EXERCISE DATA »
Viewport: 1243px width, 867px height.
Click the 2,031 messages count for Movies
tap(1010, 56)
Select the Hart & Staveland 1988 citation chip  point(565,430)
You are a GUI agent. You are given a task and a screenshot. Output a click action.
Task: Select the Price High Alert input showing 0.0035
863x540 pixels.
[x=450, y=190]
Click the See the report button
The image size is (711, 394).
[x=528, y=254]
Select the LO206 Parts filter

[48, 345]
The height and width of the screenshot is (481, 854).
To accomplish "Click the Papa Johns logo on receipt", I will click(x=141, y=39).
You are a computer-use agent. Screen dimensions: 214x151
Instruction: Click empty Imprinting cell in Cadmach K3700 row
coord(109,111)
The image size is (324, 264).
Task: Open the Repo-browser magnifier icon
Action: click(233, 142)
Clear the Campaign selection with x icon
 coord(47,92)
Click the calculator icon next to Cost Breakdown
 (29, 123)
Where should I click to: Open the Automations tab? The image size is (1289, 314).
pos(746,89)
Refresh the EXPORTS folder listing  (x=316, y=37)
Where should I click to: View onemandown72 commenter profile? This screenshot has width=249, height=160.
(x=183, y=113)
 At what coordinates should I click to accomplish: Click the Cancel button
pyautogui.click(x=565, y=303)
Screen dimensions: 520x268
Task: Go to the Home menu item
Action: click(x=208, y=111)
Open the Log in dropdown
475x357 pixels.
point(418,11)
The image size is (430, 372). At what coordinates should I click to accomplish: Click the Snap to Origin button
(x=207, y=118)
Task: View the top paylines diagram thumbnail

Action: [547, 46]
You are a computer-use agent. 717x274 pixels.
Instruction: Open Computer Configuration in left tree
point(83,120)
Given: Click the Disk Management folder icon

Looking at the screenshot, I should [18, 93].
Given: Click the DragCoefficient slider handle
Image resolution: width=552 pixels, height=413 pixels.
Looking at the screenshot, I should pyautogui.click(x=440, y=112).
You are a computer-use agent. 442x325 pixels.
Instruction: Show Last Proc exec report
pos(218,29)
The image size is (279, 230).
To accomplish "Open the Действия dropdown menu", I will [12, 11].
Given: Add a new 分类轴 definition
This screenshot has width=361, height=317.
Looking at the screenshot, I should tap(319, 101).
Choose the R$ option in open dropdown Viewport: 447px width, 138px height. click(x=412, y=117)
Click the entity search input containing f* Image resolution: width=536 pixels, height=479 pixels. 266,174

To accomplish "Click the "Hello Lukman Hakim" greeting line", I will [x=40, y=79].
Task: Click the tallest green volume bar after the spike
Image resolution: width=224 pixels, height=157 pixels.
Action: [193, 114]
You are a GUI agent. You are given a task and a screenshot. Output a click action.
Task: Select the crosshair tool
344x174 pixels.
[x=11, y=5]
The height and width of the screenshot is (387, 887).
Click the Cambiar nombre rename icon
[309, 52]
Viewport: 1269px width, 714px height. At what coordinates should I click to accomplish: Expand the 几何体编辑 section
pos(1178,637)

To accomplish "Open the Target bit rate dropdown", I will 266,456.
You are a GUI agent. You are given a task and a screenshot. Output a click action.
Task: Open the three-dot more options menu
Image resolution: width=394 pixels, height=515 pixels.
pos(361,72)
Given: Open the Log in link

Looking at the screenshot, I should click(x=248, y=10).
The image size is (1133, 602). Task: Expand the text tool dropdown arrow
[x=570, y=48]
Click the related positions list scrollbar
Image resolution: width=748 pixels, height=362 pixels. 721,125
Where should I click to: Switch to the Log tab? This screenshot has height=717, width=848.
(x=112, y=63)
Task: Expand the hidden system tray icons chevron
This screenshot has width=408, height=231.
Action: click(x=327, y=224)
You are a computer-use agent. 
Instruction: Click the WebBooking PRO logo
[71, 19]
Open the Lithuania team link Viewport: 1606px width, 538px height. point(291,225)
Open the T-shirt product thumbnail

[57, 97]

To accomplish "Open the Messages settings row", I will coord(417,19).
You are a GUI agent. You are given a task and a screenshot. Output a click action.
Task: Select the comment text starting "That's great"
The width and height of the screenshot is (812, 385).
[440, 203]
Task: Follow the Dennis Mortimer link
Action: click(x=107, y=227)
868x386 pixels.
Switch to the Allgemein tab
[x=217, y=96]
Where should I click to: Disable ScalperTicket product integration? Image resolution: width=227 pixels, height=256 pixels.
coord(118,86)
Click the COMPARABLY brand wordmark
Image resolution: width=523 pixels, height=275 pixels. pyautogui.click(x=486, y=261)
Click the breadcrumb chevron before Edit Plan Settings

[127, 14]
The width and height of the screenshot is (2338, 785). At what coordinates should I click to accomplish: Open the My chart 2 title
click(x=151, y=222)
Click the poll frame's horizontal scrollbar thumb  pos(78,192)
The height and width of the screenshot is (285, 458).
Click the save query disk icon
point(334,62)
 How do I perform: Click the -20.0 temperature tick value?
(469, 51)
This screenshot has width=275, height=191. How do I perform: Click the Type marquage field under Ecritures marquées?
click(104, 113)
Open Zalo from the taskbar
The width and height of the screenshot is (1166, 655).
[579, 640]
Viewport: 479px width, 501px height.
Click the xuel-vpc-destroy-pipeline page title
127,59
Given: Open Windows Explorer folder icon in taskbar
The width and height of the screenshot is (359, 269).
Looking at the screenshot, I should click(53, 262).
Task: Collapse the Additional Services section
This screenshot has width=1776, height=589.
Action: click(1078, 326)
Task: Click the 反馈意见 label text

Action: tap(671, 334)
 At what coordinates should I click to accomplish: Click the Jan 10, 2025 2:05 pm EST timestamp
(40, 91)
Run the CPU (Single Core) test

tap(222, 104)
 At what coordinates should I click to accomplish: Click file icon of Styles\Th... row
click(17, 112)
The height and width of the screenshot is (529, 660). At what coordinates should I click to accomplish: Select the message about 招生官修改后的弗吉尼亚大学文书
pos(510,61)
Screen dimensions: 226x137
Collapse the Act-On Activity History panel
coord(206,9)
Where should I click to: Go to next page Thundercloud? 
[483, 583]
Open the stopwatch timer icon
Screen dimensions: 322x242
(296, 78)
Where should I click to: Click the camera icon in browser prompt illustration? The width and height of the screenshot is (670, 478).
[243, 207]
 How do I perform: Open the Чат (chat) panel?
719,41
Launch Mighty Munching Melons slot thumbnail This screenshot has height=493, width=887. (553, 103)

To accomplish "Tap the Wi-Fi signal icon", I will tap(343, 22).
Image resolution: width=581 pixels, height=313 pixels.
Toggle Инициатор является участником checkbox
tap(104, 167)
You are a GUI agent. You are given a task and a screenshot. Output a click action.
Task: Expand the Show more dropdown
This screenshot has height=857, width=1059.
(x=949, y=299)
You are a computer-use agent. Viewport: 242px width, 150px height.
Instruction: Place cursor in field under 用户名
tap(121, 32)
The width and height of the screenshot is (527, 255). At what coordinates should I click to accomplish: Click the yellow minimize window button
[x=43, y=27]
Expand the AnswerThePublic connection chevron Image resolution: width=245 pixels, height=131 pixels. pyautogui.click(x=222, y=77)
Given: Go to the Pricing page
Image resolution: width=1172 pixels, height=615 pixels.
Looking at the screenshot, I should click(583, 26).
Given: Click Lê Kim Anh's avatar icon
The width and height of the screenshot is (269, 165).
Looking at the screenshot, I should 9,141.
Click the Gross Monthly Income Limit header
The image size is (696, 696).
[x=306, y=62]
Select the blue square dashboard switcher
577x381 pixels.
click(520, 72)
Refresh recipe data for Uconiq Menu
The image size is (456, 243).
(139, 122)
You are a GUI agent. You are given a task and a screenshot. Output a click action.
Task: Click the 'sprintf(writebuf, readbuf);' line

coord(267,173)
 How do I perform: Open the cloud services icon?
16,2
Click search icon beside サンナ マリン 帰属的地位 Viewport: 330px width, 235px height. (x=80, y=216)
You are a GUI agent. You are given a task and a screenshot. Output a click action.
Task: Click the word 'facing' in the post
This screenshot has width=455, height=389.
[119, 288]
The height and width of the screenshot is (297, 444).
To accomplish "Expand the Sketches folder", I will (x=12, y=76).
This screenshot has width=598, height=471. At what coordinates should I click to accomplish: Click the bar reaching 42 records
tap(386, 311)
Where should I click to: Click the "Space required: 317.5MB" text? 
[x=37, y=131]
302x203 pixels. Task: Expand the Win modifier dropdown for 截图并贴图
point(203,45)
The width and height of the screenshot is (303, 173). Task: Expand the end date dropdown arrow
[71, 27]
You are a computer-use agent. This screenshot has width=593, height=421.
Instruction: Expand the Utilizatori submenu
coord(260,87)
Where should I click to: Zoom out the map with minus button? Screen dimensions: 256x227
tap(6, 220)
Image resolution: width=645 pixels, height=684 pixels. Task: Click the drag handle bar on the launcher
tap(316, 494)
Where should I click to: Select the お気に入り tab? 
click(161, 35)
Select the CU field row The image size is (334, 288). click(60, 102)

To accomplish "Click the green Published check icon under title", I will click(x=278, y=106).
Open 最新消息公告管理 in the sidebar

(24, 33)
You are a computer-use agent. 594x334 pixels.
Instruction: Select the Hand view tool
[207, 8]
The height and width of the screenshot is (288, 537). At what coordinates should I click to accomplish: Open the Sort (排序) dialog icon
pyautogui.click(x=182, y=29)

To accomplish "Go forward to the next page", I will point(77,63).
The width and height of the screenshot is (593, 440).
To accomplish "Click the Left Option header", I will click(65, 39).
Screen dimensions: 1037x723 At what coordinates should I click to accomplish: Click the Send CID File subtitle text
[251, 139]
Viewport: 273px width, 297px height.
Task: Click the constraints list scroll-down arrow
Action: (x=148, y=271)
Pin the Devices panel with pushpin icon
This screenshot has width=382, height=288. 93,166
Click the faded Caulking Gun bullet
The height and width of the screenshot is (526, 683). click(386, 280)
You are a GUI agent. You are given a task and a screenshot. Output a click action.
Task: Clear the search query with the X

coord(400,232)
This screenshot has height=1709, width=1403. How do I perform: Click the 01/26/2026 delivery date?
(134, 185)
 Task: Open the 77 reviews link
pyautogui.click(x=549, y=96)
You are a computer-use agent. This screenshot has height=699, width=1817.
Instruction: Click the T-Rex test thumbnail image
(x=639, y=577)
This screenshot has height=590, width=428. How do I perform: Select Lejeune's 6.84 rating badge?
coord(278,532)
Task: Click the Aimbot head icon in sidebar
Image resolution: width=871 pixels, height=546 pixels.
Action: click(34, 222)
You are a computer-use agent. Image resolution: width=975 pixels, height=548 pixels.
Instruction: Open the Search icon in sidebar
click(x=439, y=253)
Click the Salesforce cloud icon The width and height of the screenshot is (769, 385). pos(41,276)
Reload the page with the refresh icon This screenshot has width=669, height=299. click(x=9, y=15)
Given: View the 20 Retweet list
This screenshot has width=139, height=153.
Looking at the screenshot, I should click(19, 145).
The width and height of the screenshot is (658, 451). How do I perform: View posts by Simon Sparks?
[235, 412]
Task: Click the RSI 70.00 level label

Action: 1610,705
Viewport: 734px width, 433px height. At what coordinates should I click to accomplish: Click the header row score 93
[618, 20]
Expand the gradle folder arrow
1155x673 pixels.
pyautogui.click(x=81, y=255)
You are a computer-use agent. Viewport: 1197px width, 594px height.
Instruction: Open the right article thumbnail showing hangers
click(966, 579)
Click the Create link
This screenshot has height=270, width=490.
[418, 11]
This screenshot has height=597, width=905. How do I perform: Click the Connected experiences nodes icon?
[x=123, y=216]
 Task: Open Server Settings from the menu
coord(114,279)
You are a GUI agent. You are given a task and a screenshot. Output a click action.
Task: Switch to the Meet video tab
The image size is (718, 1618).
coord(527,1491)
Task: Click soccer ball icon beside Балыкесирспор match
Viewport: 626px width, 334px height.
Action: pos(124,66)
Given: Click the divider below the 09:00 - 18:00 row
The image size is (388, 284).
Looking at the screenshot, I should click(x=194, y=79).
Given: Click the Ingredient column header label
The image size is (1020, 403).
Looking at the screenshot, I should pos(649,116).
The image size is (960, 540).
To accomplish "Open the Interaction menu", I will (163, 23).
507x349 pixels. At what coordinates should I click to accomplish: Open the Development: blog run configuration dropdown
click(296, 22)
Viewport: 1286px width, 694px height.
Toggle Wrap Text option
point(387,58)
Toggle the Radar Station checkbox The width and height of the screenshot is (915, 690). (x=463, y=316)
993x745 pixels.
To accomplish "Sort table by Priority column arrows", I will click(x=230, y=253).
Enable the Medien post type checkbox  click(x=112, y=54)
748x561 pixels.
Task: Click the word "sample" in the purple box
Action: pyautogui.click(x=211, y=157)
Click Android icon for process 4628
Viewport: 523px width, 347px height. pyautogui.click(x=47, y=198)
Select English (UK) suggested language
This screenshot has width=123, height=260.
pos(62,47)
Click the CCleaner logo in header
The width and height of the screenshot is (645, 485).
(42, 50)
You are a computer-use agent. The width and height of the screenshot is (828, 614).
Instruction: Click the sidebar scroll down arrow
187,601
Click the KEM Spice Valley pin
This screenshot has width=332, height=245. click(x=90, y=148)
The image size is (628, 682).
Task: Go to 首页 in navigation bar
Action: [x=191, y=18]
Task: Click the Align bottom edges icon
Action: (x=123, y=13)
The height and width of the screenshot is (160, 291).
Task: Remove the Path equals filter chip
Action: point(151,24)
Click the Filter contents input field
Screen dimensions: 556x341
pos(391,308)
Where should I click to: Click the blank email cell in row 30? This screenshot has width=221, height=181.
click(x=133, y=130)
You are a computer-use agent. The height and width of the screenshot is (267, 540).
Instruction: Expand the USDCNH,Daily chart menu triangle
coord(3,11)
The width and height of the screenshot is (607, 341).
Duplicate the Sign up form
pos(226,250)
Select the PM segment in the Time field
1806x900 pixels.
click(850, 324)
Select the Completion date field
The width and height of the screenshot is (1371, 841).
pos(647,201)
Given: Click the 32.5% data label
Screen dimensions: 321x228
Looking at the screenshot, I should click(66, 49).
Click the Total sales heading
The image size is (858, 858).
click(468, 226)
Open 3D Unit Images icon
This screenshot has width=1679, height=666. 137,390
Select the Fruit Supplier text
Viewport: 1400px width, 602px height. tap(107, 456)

ASSIGNMENT » Could you retype exactly the lines above, starting at the line that contains "Enable the Medien" and ending at the line that contains "Click the CCleaner logo in header", and nothing more?

THE COMPLETED TASK »
Enable the Medien post type checkbox  click(x=112, y=54)
748x561 pixels.
Task: Click the word "sample" in the purple box
Action: pyautogui.click(x=211, y=157)
Click Android icon for process 4628
Viewport: 523px width, 347px height. pyautogui.click(x=47, y=198)
Select English (UK) suggested language
This screenshot has width=123, height=260.
pos(62,47)
Click the CCleaner logo in header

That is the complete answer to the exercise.